杜撰
ずさん
English: Sloppy; Careless
意味
杜撰(ずさん)とは、物事のやり方がいい加減で、誤りが多いこと。中国の詩人「杜黙」の詩が、定型(律)に合わず間違いだらけだったことに由来する。転じて、計画や管理などが手抜きで、信用できない状態を指す。「杜撰な管理」「杜撰な工事」のように使う。
基礎の欠如
杜撰(ずさん)は、クリエイターとしての「基本」の大切さを教えてくれる言葉である。
杜黙も、詩への情熱はあったのだろう。 しかし、どんなに情熱があっても、基礎(ルールや検証)をおろそかにしたアウトプットは、他人から見れば「いい加減な仕事(杜撰)」と評価されてしまう。
信頼の崩壊
ビジネスにおける資料作成やプログラミングも同じだ。 動けばいい、伝わればいい、と適当に作ったものは、後でメンテナンスする人を苦しめ、「あの人の仕事は杜撰だ」というレッテルを貼られることになる。
由来・語源
宋の詩人・杜黙(ともく)のエピソードから。彼は詩を作るのが好きだったが、定型詩のルール(韻律)を無視した自分勝手な詩ばかり作っていた(撰=作ること)。
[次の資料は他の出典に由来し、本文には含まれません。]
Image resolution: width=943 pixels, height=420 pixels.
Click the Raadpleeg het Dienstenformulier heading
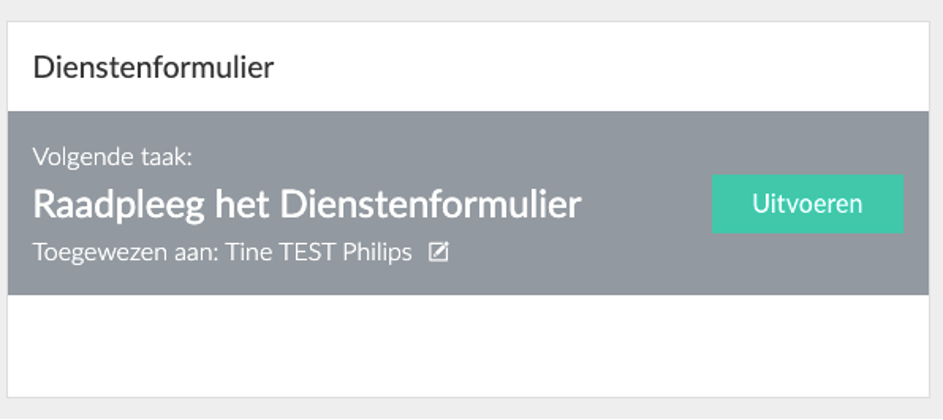pos(307,205)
そこで、人々はルール無用のいい加減な詩のことを「杜黙の撰(杜撰)」と呼んだ。
使い方・例文
「杜撰な管理体制」「杜撰な工事で事故が起きる」
⚠️ 誤用・注意点
「ずさん」と平仮名で書かれることが多いが、漢字は「杜(人名)」の「撰(著作)」である。杜黙さんは「型破りな詩人」だったのかもしれないが、後世に「いい加減の代名詞」として名前を残されてしまった、ある意味かわいそうな人物である。